#### Aim of the exercise:
Every line of the listing that contains the word "computer" is to be copied out.
⟨
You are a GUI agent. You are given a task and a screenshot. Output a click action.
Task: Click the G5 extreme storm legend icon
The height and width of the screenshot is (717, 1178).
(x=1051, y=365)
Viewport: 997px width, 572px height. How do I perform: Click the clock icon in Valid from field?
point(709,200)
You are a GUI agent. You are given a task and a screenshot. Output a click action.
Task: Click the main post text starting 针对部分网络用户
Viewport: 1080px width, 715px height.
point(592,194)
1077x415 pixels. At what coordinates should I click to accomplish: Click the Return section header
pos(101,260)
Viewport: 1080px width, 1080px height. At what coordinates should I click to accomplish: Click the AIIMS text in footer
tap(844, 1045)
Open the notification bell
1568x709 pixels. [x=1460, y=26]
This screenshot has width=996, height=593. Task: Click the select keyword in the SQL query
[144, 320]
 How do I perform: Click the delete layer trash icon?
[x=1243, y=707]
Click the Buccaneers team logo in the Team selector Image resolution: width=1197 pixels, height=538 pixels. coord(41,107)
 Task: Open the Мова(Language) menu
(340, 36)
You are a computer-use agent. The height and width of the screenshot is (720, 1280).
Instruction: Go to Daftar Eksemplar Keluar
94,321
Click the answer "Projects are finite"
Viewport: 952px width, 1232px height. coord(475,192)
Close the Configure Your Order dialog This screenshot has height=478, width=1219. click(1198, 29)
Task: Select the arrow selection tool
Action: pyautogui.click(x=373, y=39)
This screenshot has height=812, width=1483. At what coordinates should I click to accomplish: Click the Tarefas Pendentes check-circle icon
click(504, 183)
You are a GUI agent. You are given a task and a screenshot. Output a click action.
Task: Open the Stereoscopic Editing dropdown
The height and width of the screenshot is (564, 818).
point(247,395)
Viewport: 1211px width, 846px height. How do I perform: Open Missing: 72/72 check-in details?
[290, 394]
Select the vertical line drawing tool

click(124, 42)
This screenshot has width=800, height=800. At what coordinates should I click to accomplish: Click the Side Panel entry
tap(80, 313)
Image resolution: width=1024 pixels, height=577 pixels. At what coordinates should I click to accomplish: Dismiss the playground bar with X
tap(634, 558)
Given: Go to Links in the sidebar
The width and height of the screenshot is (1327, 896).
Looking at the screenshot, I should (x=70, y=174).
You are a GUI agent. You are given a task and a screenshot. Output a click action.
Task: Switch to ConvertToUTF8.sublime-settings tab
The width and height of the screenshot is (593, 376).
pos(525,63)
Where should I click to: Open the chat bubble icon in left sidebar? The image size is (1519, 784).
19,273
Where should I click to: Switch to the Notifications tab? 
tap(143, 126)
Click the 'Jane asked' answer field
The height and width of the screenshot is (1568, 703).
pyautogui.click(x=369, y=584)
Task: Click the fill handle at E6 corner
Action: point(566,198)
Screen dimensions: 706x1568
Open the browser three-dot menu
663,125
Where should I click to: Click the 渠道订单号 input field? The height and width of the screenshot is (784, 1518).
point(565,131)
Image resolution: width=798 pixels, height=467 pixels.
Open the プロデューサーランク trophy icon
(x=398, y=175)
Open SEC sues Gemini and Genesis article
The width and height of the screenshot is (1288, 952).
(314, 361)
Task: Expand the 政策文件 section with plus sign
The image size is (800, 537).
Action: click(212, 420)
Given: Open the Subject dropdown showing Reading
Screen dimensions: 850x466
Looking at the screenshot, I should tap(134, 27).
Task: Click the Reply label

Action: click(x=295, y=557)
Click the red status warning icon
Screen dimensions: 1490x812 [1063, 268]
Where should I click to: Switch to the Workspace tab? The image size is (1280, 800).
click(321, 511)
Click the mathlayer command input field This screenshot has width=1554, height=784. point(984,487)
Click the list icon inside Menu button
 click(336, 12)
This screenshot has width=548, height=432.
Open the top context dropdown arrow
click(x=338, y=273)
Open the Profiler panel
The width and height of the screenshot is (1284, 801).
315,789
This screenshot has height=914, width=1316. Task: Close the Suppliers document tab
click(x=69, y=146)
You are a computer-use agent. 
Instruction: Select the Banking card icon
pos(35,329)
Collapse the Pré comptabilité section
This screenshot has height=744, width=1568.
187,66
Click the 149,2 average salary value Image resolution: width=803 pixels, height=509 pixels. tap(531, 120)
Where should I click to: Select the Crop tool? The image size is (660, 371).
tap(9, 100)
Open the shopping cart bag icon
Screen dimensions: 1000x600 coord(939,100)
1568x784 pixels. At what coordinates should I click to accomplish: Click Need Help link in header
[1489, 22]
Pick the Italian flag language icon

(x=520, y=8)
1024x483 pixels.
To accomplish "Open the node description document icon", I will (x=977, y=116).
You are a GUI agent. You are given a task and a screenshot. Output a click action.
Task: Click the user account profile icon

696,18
⟩
#### Answer for this exercise:
You are a computer-use agent. The height and width of the screenshot is (720, 1280).
You are a computer-use agent. 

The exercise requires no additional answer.